PSYCHOLOGY

PSYC-497
Topics in Psychology (3)

Course Level: Undergraduate

Topics vary by section, may be repeated for credit with different topic. Each section is an intensive course in a specialized area of psychology, such as community psychology, social and clinical judgement, and psychology of infancy. Usually offered every term. Prerequisite: three psychology courses, junior standing and permission of instructor.

PSYC-497
001
PSYCHOLOGY
SPRING 2015

Course Level: Undergraduate

Topics in Psychology (3)

Psychology and the Family

The purpose of this course is to explore the connections between the family context and psychological phenomena of interest, such as human development, health behavior, mental health, achievement, and identity. Students examine the family context in terms of its subsystems, structure, and dynamics. In order to understand the relationship between the family and psychological variables, the course reviews different theoretical approaches and methodological strategies to study families. Additionally, the course looks at interventions that target or involve the family. Throughout the course, the historical, cultural, social, and economic factors that influence the family context are reviewed.
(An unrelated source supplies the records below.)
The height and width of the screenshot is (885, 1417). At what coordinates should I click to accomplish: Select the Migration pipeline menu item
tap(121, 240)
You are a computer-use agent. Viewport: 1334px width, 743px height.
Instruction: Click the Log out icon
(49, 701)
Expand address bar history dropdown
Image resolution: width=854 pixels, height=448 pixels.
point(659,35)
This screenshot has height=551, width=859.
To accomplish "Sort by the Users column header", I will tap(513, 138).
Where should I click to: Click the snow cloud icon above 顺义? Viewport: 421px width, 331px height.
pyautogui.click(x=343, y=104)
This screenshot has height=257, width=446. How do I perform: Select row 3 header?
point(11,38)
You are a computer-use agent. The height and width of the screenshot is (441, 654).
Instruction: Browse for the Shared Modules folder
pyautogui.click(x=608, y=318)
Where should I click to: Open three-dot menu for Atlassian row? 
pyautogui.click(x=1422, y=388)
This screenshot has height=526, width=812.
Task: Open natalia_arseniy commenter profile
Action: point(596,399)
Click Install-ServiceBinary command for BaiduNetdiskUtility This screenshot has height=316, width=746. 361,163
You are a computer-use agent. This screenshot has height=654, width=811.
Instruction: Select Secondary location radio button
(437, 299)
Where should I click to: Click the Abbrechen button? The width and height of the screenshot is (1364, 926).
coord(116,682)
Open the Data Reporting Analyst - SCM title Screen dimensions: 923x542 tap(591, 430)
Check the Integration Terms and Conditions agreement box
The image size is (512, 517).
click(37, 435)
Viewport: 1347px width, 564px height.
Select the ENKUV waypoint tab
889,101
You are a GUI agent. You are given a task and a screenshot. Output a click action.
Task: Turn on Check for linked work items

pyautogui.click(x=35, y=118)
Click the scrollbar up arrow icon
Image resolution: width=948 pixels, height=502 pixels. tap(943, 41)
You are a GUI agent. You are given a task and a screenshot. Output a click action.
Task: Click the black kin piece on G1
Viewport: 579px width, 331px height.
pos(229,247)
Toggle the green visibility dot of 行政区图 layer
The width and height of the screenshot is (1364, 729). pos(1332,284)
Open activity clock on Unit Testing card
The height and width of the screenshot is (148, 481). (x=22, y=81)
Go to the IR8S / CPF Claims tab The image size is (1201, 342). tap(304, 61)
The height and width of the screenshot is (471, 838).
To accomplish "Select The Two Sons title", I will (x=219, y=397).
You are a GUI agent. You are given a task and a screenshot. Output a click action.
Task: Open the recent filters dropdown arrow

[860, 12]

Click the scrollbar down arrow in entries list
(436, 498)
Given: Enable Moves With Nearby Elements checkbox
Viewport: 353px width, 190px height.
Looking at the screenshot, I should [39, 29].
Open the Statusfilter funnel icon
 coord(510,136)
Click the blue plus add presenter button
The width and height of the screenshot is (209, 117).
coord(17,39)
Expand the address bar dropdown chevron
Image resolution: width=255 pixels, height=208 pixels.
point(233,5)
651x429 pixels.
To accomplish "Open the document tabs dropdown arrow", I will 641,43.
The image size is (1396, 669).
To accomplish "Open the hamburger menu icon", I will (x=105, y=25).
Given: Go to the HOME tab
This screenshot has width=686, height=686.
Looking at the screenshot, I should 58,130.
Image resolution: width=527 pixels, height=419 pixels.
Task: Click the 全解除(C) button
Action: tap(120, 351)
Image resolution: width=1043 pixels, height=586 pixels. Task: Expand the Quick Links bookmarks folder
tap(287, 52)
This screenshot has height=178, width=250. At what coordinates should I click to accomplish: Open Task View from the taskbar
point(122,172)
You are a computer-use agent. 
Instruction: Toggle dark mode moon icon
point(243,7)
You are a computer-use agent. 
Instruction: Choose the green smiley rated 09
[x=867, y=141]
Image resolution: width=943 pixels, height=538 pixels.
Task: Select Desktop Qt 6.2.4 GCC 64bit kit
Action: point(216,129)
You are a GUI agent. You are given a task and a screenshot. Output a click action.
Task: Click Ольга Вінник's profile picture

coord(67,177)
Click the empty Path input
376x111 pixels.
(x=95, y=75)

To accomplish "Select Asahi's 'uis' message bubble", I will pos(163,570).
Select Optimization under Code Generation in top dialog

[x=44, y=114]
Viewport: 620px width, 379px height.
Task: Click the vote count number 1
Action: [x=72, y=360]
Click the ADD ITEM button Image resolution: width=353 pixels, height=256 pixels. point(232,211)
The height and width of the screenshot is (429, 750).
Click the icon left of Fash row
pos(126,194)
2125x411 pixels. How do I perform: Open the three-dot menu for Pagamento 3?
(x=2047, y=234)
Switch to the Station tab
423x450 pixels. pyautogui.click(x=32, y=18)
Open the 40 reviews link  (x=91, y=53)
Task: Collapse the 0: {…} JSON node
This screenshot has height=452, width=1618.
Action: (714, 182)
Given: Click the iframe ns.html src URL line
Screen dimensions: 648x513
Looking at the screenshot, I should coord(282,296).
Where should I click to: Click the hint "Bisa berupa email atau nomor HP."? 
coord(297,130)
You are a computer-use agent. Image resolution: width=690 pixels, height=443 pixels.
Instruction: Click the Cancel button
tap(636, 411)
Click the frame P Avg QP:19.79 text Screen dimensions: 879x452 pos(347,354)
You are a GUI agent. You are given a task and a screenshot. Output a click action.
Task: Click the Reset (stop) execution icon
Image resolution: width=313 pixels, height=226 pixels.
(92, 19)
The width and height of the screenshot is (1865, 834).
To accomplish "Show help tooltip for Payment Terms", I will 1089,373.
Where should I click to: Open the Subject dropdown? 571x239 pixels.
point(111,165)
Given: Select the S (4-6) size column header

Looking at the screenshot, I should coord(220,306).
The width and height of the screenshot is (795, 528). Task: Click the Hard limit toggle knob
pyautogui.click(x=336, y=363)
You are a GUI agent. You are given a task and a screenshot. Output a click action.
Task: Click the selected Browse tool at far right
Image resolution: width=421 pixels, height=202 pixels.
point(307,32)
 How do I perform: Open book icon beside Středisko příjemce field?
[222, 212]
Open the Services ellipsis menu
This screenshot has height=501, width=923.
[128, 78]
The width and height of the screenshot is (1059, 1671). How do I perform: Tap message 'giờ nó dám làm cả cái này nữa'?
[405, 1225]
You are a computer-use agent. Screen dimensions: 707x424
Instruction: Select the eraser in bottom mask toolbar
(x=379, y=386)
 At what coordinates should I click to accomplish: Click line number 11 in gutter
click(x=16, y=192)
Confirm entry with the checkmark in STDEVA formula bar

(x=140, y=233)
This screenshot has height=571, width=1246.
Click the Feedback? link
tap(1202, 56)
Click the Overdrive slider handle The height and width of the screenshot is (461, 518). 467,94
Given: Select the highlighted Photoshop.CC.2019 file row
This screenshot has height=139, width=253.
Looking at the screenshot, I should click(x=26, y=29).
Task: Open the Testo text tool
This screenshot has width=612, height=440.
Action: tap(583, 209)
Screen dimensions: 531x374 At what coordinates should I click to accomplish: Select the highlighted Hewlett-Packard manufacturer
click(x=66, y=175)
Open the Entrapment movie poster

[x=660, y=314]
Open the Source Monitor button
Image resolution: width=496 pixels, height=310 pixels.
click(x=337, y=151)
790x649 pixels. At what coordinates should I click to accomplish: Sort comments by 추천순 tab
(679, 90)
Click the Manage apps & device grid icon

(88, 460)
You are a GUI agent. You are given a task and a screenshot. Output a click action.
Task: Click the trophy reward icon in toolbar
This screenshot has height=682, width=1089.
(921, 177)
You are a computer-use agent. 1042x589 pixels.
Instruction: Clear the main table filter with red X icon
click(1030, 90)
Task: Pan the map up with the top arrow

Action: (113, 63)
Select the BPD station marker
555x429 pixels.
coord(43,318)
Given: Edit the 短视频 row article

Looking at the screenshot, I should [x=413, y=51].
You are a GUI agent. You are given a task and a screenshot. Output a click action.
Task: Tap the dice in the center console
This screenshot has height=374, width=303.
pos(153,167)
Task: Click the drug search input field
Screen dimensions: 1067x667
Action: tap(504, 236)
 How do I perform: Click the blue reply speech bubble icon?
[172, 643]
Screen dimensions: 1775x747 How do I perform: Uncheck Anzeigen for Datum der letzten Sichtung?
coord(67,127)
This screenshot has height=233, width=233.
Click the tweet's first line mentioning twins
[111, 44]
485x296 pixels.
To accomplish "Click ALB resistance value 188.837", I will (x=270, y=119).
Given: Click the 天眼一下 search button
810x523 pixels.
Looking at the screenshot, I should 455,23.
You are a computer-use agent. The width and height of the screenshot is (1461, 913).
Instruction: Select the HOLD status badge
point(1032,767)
Bringing a spotlight to these factors enhances the ability to identify the issues that families are facing across diverse environments, be critical of the way families are treated in scholarly literature and popular media, and consider the extent to which extant policies meet the needs of families.

PSYC-497
002
PSYCHOLOGY
SPRING 2015

Course Level: Undergraduate

Topics in Psychology (3)

Child Abuse and Neglect

This course investigates in detail the causes, consequences, and contextual factors associated with child maltreatment (abuse and neglect) and interventions for children and families. The course considers maltreatment within an ecological context and examines issues of culture and diversity (e.g., race, gender, ethnicity, socioeconomic status, sexual identity, family structure) in relation to maltreatment. Students are introduced to methods used in the identification of physical, emotional, sexual abuse and neglect with an emphasis on developing skills for working with children and families. Primary learning objectives include: ability to demonstrate understanding of risk factors, characteristics, and consequences of child maltreatment; demonstrated knowledge of services and intervention options for children and families related to maltreatment, and knowledge of research evidence regarding their effectiveness; and an understanding of how culture and diversity impact the interpretation and reporting of child maltreatment as well as interventions and case decisions related to child maltreatment.

PSYC-497
001
PSYCHOLOGY
FALL 2015

Course Level: Undergraduate

Topics in Psychology (3)

The Biology of Addiction

In 1997, Alan Leshner (then Director of the National Institute on Drug Abuse) noted that addiction was a brain disease and indicated the implications of such a conclusion for the understanding and treatment of addiction (Science, 1997, 278, 45-47). This seminar explores this concept through discussions and readings focusing on the biology of addiction. This focus is shaped by the recent book by George Koob, Michael Arends and Michel Le Moal, Drugs, Addiction and the Brain (2014). Using this book as our reference, students explore the current thinking and research on drug use and abuse, supplementing this reading with current articles in the field. Although the book focuses on the basic research and theory underlying addiction, students explore how such a focus provides insights into the nature of its treatment.

PSYC-497
002
PSYCHOLOGY
FALL 2015

Course Level: Undergraduate

Topics in Psychology (3)

Ethnic and Minority Issues

This course focuses on understanding ethnic and minority issues as they relate to psychology. In this course discussions center on what constitutes "minority" status and how "minority" status impacts the psychological and social development of the individual. The goal of this course is to gain an understanding of how divergent cultures may impact human behavior.